In this post we will talk about the problem of overfitting, explaining what it is, what are its causes and how we can deal with it. More precisely, the following techniques will be explained: early stopping, weight decay and dropout.

Disclaimer: These notes are for the most part a collection of concepts taken from the slides of the ‘Artificial Neural Networks and Deep Learning’ course at Polytechnic of Milan, the book ‘Deep Learning’ (Goodfellow-et-al-2016) and from some other online resources. I am simply putting together all the information to study for the exam and I thought it would be a good idea to upload them here since they can be useful for someone who is interested in this topic.

Overfitting

Neural Networks are Universal Approximators

Universal Approximation Theorem:

“A single hidden layer feedforward neural network with S shaped activation functions can approximate any measurable function to any desired degree of accuracy on a compact set.” (Kurt Hornik, 1991)

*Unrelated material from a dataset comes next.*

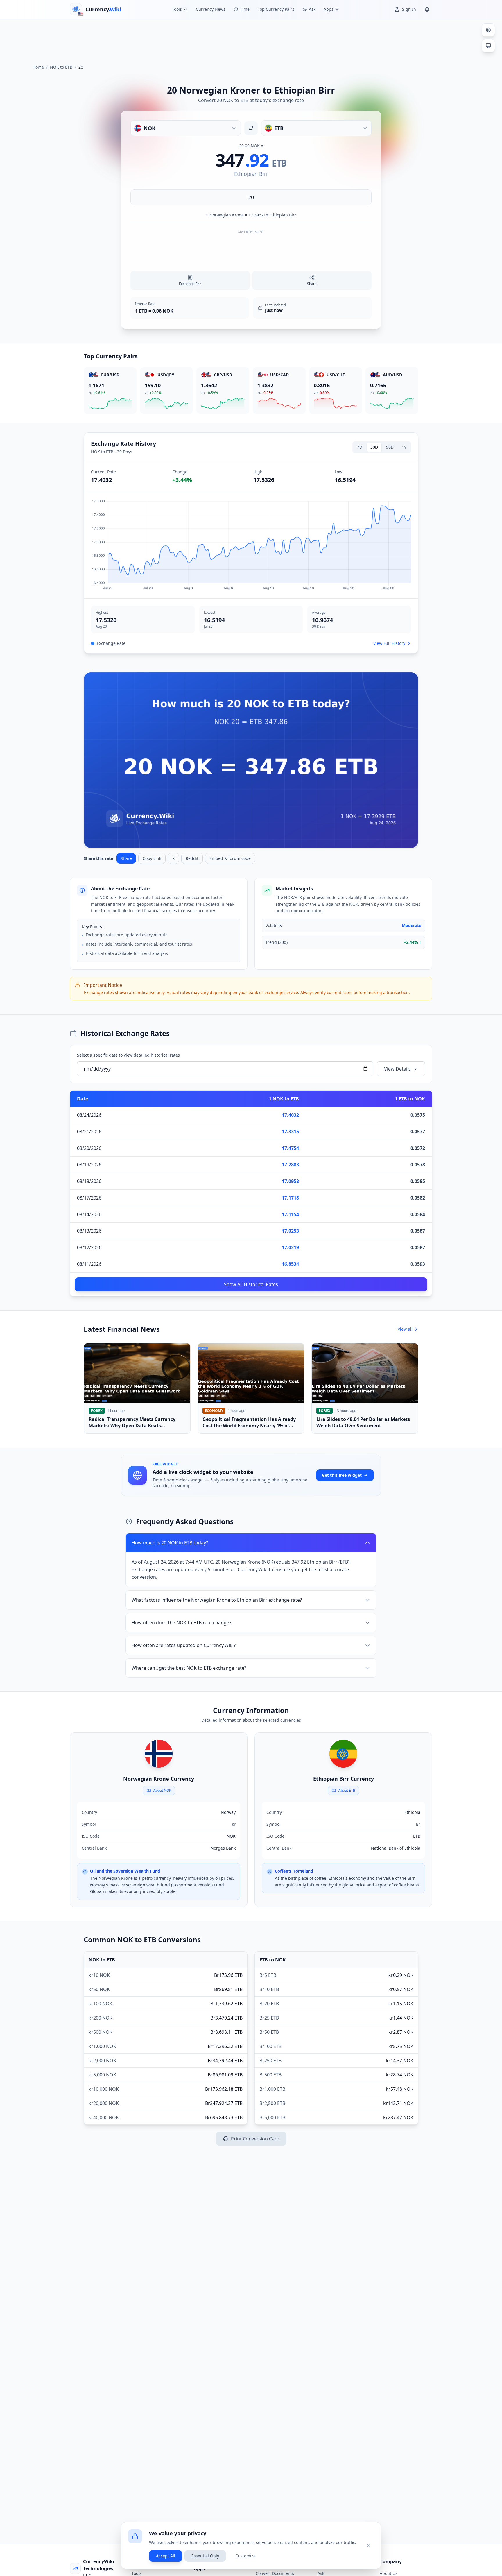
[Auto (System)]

If this is true, why do we always hear about neural networks with tens or even hundreds of hidden layers, with many different activation functions? Well, the theorem states that is possible, but…

  • it doesn’t mean that we can find the necessary weights;
  • an exponential number of hidden units may be required;
  • it might be useless in practice if it does not generalize.

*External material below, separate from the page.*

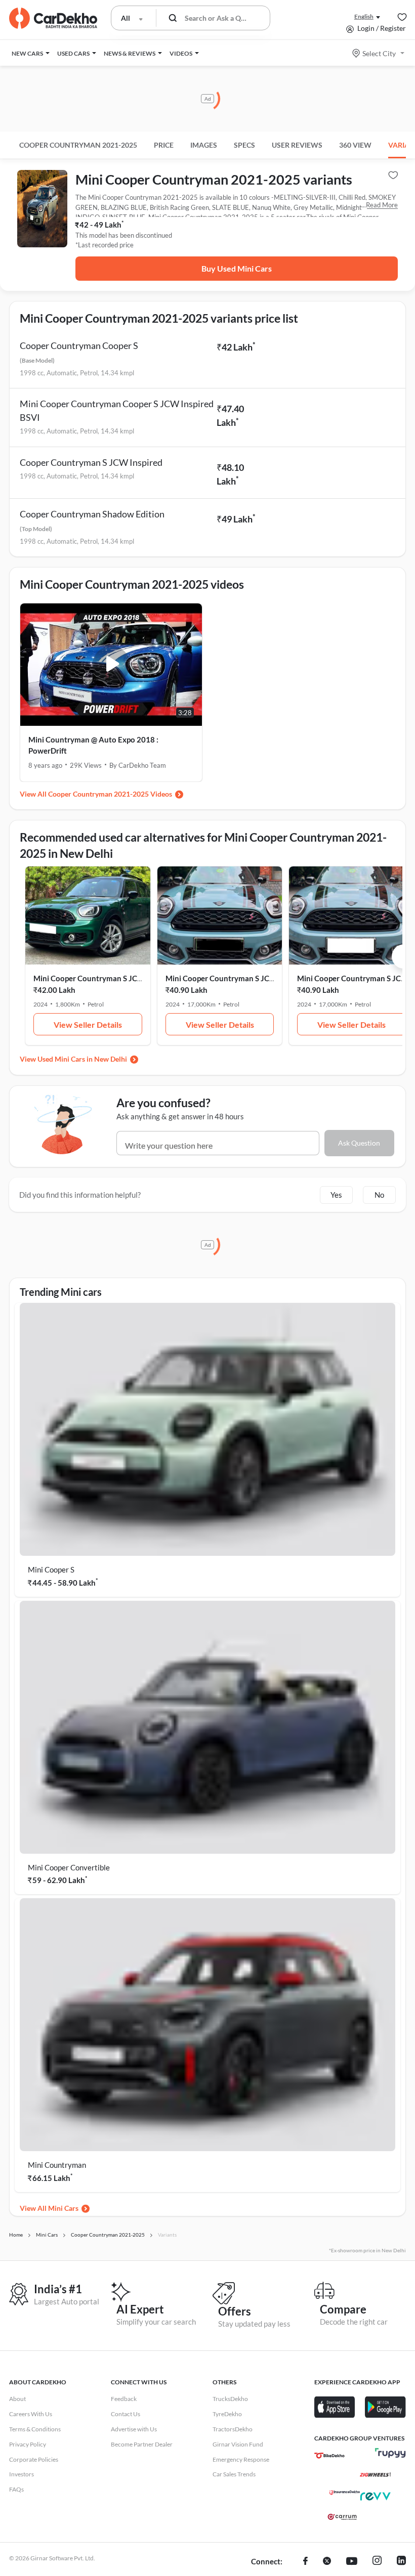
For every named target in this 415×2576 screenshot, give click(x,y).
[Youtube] (351, 2562)
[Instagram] (377, 2562)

The last problem is called overfitting.

What is Overfitting?

In statistics, overfitting is “the production of an analysis that corresponds too closely or exactly to a particular set of data, and may therefore fail to fit additional data or predict future observations reliably” (Oxford Dictionaries).

The possibility of overfitting exists because the criterion used for selecting the model is not the same as the criterion used to judge the suitability of a model. For example, a model might be selected by maximizing its performance on some set of training data, and yet its suitability might be determined by its ability to perform well on unseen data; then overfitting occurs when a model begins to “memorize” training data rather than “learning” to generalize from a trend.

As an extreme example, if the number of parameters is the same as or greater than the number of observations, then a model can perfectly predict the training data simply by memorizing the data in its entirety. Such a model, though, will typically fail severely when making predictions.

In the above image, the green line represents an overfitted model. Indeed, even if it is the one that best follows the training data, it is too dependent on that data, thus it will probably have an high error rate on unseen samples.

A more detailed view of this problem is described in the post Bias-Variance Tradeoff.

How can we measure generalization?

The training set error is not a valid measure of performance since it’s an optimistically biased estimate of the prediction error. The classifier, indeed, has been learned exactly on that data. Therefore, we need to test on an independent new test set.

How can we affect performance on the test set when we get to observe only the training set? If the training and the test set are collected arbitrarily, there is indeed little we can do. If we are allowed to make some assumptions about how the training and test set are collected, then we can make some progress. These assumptions are collectively known as the i.i.d. assumptions, and they imply that the examples in each dataset are independent from each other, and that the train set and the test set are identically distributed, i.e. drawn from the same probability distribution. This probabilistic framework and the i.i.d. assumptions allow us to mathematically study the relationship between training error and test error. [Deep Learning - pag. 111]

Note however that when we have to train a machine learning algorithm, the latter has many settings called hyperparameters (e.g. $\lambda$ in weight decay). In order to select the best value for each hyperparameter, we need a set of samples on which tune our model. That’s why, for the same reason that took us to split the dataset in training set and test set, it is good practice to split the dataset into one more set, called validation set.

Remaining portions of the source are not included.